• **TRAVAIL À FAIRE**
1. Traduisez en anglais la phrase suivante, tirée de l'article sur la vente à emporter dans les restaurants : « Sans fichier client, rien n’aurait été possible. »
2. Poursuivez l'article sur la vente à emporter dans les restaurants à partir de l'endroit où il s'arrête.

• **ARTICLE**
_ _ _
Autorisée par les pouvoirs publics, la vente de repas à emporter dans les restaurants se présente comme un recours pour tenir avant la réouverture. Certains professionnels voient dans cette option un moyen de maintenir une source de revenu, leur moral mais aussi une relation avec les clients, d'autres redoutent une perte de temps, d'argent et même de réputation.

Publié le 20 mai 2020 à 12:38

 

  • POUR : Laurent Favier, chef du restaurant Chai Nous Comme Chai Vous, à la Flotte-en-Ré (Charente-Maritime)

“Plus pour le moral que pour la trésorerie”

Sans fichier client, rien n’aurait été possible. L’envoi d’une centaine de SMS, juste avant le week-end de Pâques, a fait démarrer en trombe la vente à emporter. Elle se déroule devant l’établissement, deux fois par semaine : le mercredi avec un menu unique à 20 € et le samedi avec un repas à 30 €. Nous avons baissé, sans succès la carte des vins de 50 %. Les gens peuvent sans doute s’en procurer facilement dans les magasins. L’insularité rendait notre projet compliqué, pourtant les trois premières semaines furent un succès avec une centaine de repas emportés chaque semaine, puis la demande a décliné un peu.

Usure des consommateurs, concurrence car beaucoup de confrères se lancent désormais ou l’espoir que la crise touche à sa fin ? Je ne sais pas. Nous travaillons uniquement avec les riverains même si nous comptons sur le déconfinement pour capter les clients à 100 km à la ronde, les week-ends surtout. Un collègue à Niort cartonne car il faisait déjà de la vente à emporter avant la crise. Je travaille seul et les quelques revenus sont bienvenus mais j’ai surtout revu des clients et reçu beaucoup de soutien. Les Rétais commandent aussi par solidarité. Ça touche !

Je m’inscris dans une démarche durable car si, à la réouverture, la limitation du nombre de couverts et les contraintes sanitaires font de mon restaurant un Ehpad, je ferai du traiteur”, envisage Laurent Favier qui est maître-restaurateur et membre du Collège Culinaire de France (CCF).

 

  • NI POUR NI CONTRE : Annabelle Logerot, propriétaire de la Villa Vauban à Langres (Haute-Marne)
_ _ _
• **DONNÉES AFFICHÉES**
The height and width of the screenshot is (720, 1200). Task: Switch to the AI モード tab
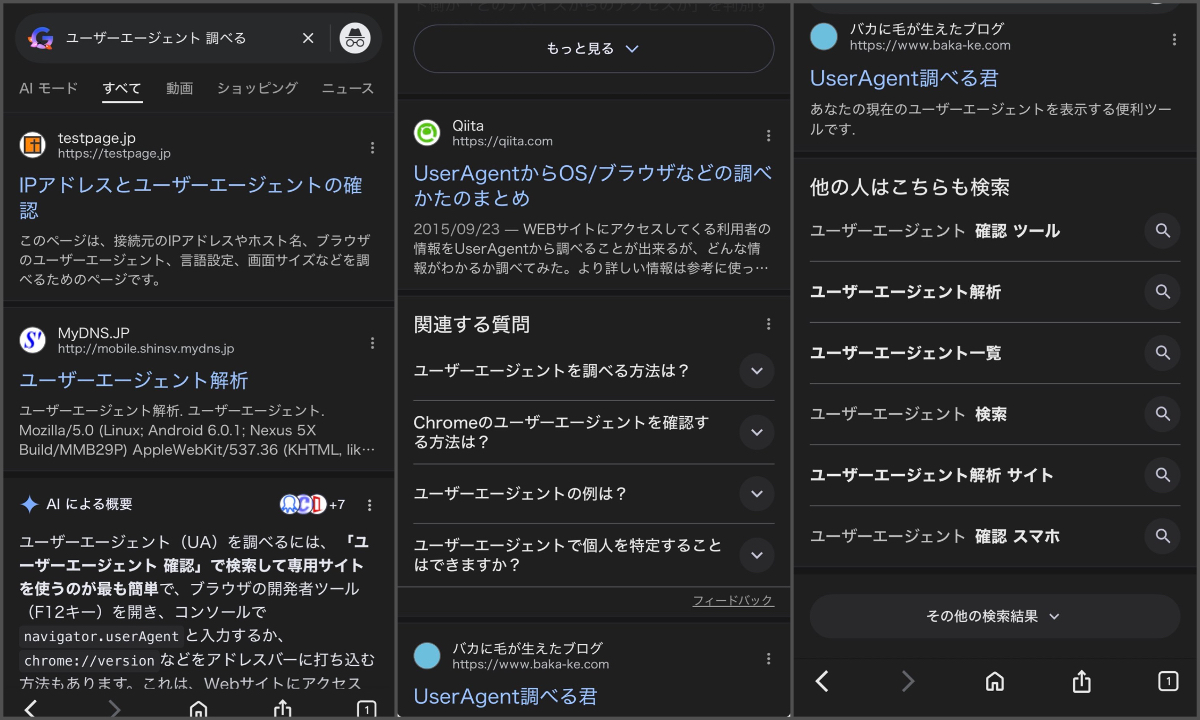coord(48,88)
_ _ _
• **RÉPONSES PAR EXERCICE**
1. Without a customer file, nothing would have been possible.

2.
“Je n’y crois guère mais j’y réfléchis quand même”

Les étrangers ne reviendront pas de sitôt alors que parfois, ils remplissaient ma terrasse à eux seuls. Je dois trouver d’autres sources de revenus sans mettre en danger notre réputation. Dans mon congélateur, je n’ai que des glaces. Tous nos produits sont frais ce qui, dans la vente à emporter, peut engendrer des pertes alors que nous n’en sommes plus à vouloir prendre des risques. En outre, il faudra encore des investissements, ne serait-ce que pour les contenants”, explique Annabelle Logerot, alors qu’elle achevait une visioconférence avec des collègues de la région en partie sur ce thème qui divise la profession.

Quand on me parle de drive, j’ai les poils qui se hérissent. Je pense à un fast-food ! Pourtant, nous devons nous réinventer. On réfléchit beaucoup et puis des étoilés se mettent à la vente à emporter avec succès. Je vais d’ailleurs en appeler un pour m’informer sur ses modèles d’emballages. Si je devais me lancer, il faudrait refaire toute la carte mais je ne proposerai qu’un plat, une fois par semaine. De quoi douter de la rentabilité de la démarche. Pour l’heure, je ne sais pas. Je ne suis ni pour ni contre”, confie la restauratrice.

 

  • CONTRE : Jean-Michel Turin, chef étoilé du Château de Vauchoux (Haute-Saône).

“Ce n’est pas mon métier !”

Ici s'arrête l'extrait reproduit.